Politics
Photo: Umar Faruq Akinwunmi @alfaruqstories.

#EndSARS protestors pictured with signs reading 'SARS Is Our Enemy.'

Breaking Down Nigeria's #EndSARS Protests and How You Can Help

Across Nigeria, protests have erupted in Lagos, Delta, Abuja, Rivers States and more are still currently organized all to protest the ongoing brutality of the police unit known as SARS.

"We were met with a barricade of armed men and tankers on our way to the office." Conrad Omodiagbe, a 26-year-old writer living in Abuja tells OkayAfrica. "Upon seeing this, we immediately got on our knees to show that despite everything, we came in peace. These men—uniformed police men and not just members of the SARS unit—hosed us down with hot water, fired shots of tear gas into our midst and chased us around town with their vans and guns. It almost felt like a movie. I run a lot but omo it's a different thing when you have to run for your life because there's an actual gun tailing you.
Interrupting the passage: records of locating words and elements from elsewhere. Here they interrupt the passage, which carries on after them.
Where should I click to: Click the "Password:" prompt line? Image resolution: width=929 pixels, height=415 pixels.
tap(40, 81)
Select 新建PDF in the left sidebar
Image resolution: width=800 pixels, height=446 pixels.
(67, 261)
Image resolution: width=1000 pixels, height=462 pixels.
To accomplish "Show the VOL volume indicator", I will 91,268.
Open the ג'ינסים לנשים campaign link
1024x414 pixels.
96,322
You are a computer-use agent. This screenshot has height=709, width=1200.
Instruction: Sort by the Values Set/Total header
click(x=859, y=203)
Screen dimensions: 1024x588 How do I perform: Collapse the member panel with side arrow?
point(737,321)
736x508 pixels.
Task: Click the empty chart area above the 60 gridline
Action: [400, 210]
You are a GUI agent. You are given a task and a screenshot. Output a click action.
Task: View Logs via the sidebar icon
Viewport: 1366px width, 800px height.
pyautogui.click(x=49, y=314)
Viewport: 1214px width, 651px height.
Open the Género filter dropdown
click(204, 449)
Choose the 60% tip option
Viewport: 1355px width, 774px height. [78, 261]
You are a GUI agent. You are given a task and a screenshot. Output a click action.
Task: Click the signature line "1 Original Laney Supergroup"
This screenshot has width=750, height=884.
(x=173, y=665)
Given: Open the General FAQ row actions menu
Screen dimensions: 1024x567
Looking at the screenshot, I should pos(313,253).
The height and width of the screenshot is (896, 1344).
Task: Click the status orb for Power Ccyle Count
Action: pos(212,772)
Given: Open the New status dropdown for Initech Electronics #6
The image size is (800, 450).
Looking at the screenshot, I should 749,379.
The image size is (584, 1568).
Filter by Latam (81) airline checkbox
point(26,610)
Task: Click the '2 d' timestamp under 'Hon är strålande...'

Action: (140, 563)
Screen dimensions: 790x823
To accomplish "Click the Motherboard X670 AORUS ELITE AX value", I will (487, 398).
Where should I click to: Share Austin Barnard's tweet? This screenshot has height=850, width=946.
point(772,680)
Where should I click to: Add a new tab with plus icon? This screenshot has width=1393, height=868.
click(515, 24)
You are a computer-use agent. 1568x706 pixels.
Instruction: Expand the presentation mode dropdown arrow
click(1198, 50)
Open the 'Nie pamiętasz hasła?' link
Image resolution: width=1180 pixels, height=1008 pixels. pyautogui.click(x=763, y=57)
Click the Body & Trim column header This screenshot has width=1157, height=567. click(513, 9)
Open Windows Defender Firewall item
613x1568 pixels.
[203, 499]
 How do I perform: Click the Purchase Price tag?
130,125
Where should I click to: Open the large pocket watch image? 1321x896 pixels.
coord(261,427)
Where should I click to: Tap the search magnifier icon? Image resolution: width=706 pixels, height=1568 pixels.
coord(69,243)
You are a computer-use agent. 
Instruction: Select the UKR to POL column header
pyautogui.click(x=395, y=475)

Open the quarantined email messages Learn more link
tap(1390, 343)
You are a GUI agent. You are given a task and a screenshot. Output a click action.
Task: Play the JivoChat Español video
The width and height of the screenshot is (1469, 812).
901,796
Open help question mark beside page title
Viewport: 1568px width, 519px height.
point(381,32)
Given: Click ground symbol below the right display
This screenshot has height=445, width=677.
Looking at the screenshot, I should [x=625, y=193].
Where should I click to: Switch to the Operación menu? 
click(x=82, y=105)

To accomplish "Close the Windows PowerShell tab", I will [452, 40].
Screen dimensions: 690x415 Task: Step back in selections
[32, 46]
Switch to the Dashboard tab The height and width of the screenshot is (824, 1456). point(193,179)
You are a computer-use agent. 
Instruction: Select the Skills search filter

I saw them beat several people including a teenage girl with canes."

Omodiagbe was among a group of people who marched to headquarters of the Police Force in Nigeria to protest against the ongoing brutality from SARS—Special Anti-Robbery Unit Squad, a unit of the police that has grown particularly notorious for extorting, harassing and even murdering Nigerian youths. When these groups convened at the headquarters, they were met with large groups of armed men who fired water canons and teargas at them forcing them to run and scatter. When they reconvened, the police fired gun shots at them. The groups scattered and still reconvened, placards in hand and #EndSARS on their lips.


Photo: Umar Faruq Akinwunmi.

Across Nigeria, protests have erupted in Lagos, Delta, Abuja, Rivers States and more are still currently organized all to protest the ongoing brutality of the police unit known as SARS. The unit was created to deal with violent crimes: robbery, kidnapping and murder, but in recent years has become notorious for carrying out the crimes they were created to fight. SARS officials have become known for manning checkpoints from which they stop and search personal cars, ubers and taxi cabs of citizens, particularly Nigerian youth, and harrassing them, forcing them to pay for their freedom and using personal biases and filmsy excuses like stating a person "looks gay," "looks like a yahoo boy,"(online fraudster), or "looks like a sex worker" as justifications for the abuse.

Amnesty International noted that "detainees in SARS custody have been subjected to a variety of methods of torture including hanging, mock execution, beating, punching and kicking, burning with cigarettes, waterboarding, near-asphyxiation with plastic bags, forcing detainees to assume stressful bodily positions and sexual violence." These violent excesses reached a new high in the past few months especially following the lockdown restrictions put in place to restrict the non-essential movements of citizens which led to an increased presence of law enforcement officers on the streets, especially SARS. Reports from the last couple of months have shown a new level of extortion and harassment as many have confirmed that these officers now move around with POS machines and bitcoin wallets as a way to ensure that they can extort from citizens even when they do not have physical money on them.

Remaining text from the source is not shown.